EXERCISE GOAL
Output word for word the lines from the one with "You are a computer-use agent." to the final line of the data, both ends included, but skip the pictures.

= = =

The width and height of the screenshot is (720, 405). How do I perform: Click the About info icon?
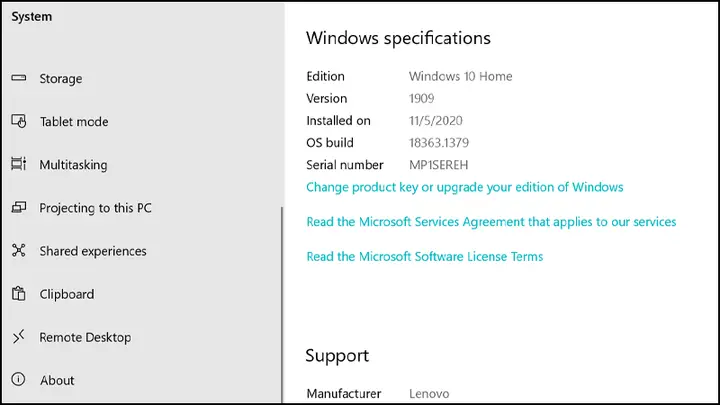point(18,379)
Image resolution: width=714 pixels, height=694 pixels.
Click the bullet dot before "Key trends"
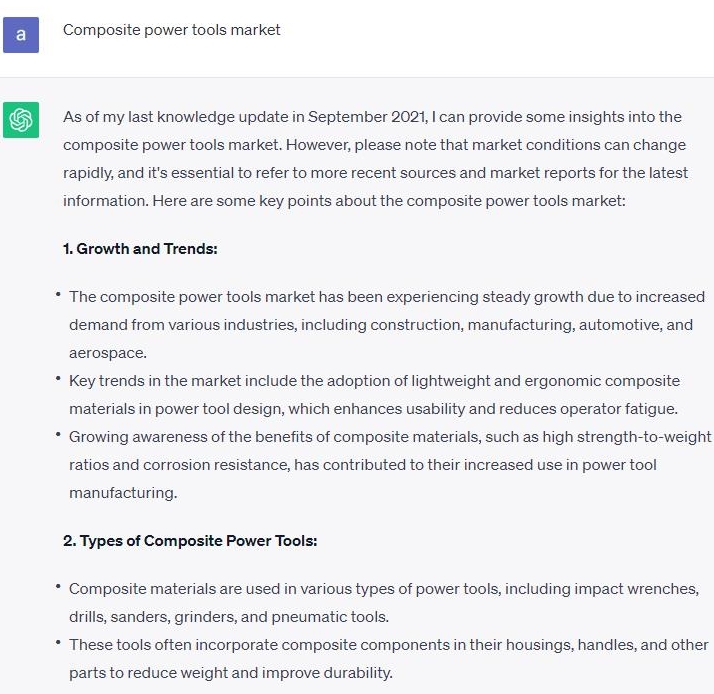click(x=59, y=378)
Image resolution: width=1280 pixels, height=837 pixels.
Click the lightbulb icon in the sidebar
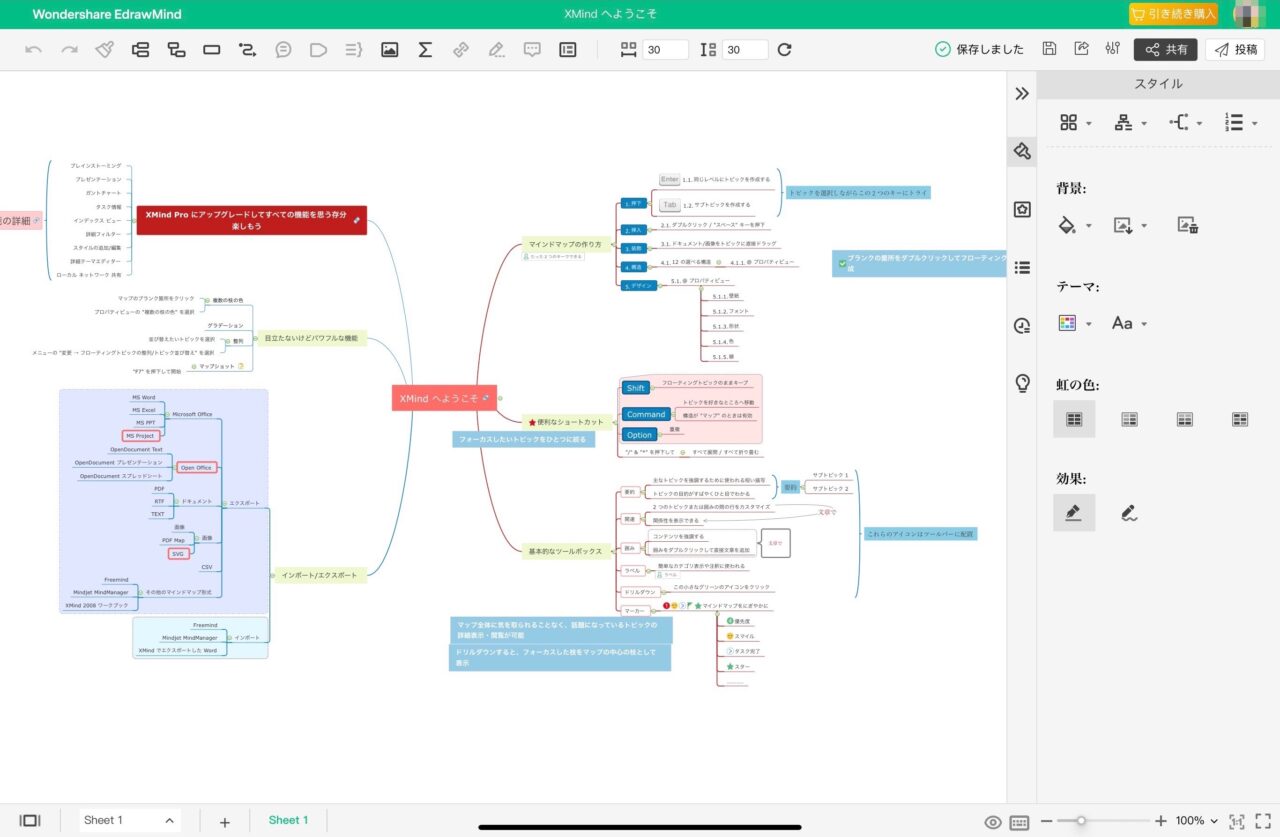[1021, 382]
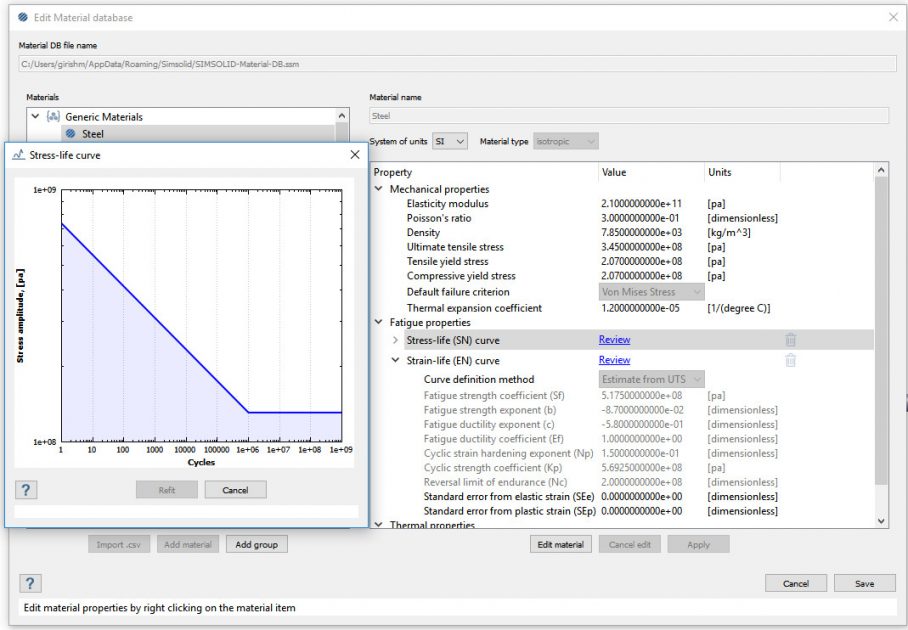Close the Stress-life curve popup window
Viewport: 908px width, 630px height.
coord(354,155)
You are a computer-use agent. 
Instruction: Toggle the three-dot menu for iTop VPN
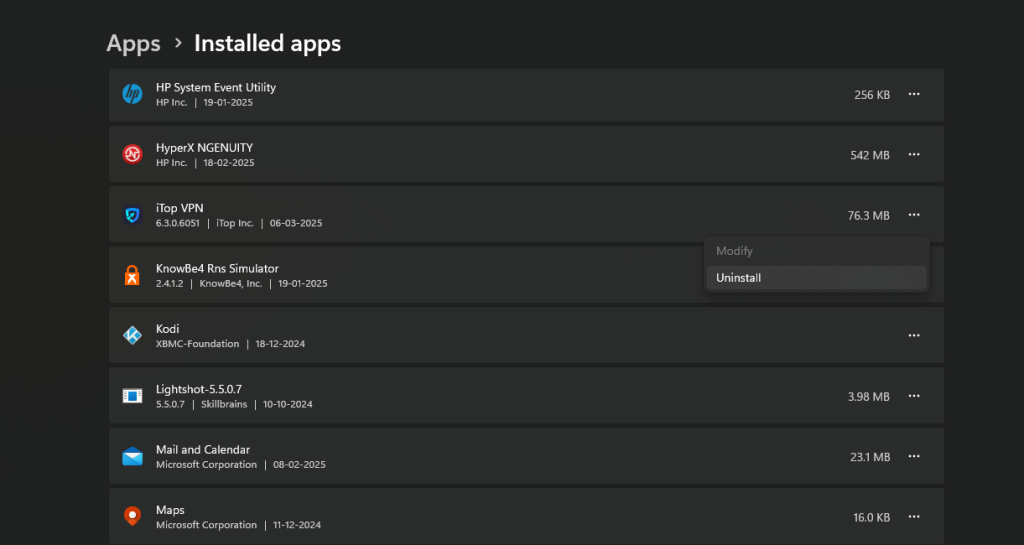point(913,215)
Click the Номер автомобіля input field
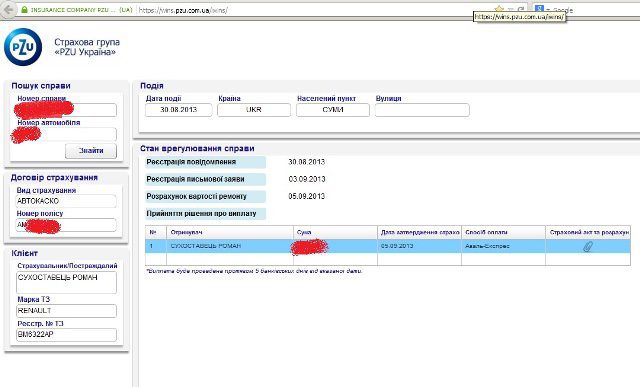640x387 pixels. [65, 134]
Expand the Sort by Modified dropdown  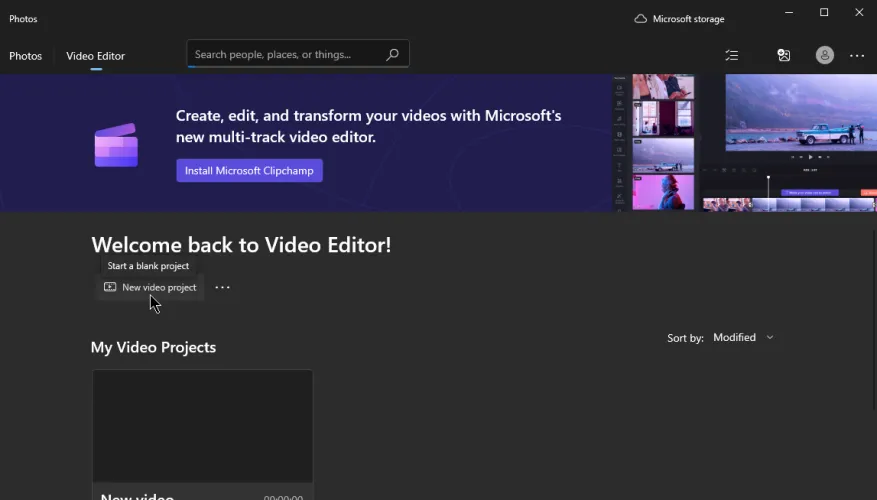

= = =

EXERCISE SOLUTION
You are a computer-use agent. 
Instruction: Toggle the three-dot menu for iTop VPN
point(913,215)
Click the Номер автомобіля input field
640x387 pixels. [65, 134]
Expand the Sort by Modified dropdown  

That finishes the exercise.